Objective
Reproduce each of the following entries word for word, keeping every line as it stands.

Task data
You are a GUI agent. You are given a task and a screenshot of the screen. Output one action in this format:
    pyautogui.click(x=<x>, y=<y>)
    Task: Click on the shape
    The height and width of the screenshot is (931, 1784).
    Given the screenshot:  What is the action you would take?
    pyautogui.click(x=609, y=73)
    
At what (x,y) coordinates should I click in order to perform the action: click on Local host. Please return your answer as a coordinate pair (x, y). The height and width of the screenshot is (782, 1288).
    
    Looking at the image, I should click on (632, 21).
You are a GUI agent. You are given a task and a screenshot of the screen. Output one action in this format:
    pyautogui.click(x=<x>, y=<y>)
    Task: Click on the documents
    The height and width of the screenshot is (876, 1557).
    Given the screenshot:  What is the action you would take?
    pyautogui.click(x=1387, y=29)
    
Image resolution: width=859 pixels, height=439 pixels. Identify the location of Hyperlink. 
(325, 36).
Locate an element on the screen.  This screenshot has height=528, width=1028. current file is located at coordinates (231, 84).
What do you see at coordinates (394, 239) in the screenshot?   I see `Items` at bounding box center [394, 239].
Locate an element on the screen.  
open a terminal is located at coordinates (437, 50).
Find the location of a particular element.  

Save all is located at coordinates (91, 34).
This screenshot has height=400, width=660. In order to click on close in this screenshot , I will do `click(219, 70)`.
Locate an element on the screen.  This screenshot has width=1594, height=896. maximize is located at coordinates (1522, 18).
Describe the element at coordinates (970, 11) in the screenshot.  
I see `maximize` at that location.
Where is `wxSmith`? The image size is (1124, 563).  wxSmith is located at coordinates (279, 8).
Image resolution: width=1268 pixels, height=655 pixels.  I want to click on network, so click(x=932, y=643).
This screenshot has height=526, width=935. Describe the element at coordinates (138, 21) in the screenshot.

Task result
You are a GUI agent. You are given a task and a screenshot of the screen. Output one action in this format:
    pyautogui.click(x=<x>, y=<y>)
    Task: Click on the shape
    The height and width of the screenshot is (931, 1784).
    Given the screenshot:  What is the action you would take?
    pyautogui.click(x=609, y=73)
    
At what (x,y) coordinates should I click in order to perform the action: click on Local host. Please return your answer as a coordinate pair (x, y). The height and width of the screenshot is (782, 1288).
    
    Looking at the image, I should click on (632, 21).
You are a GUI agent. You are given a task and a screenshot of the screen. Output one action in this format:
    pyautogui.click(x=<x>, y=<y>)
    Task: Click on the documents
    The height and width of the screenshot is (876, 1557).
    Given the screenshot:  What is the action you would take?
    pyautogui.click(x=1387, y=29)
    
Image resolution: width=859 pixels, height=439 pixels. Identify the location of Hyperlink. 
(325, 36).
Locate an element on the screen.  This screenshot has height=528, width=1028. current file is located at coordinates (231, 84).
What do you see at coordinates (394, 239) in the screenshot?   I see `Items` at bounding box center [394, 239].
Locate an element on the screen.  
open a terminal is located at coordinates (437, 50).
Find the location of a particular element.  

Save all is located at coordinates (91, 34).
This screenshot has height=400, width=660. In order to click on close in this screenshot , I will do `click(219, 70)`.
Locate an element on the screen.  This screenshot has width=1594, height=896. maximize is located at coordinates (1522, 18).
Describe the element at coordinates (970, 11) in the screenshot.  
I see `maximize` at that location.
Where is `wxSmith`? The image size is (1124, 563).  wxSmith is located at coordinates (279, 8).
Image resolution: width=1268 pixels, height=655 pixels.  I want to click on network, so click(x=932, y=643).
This screenshot has height=526, width=935. Describe the element at coordinates (138, 21) in the screenshot.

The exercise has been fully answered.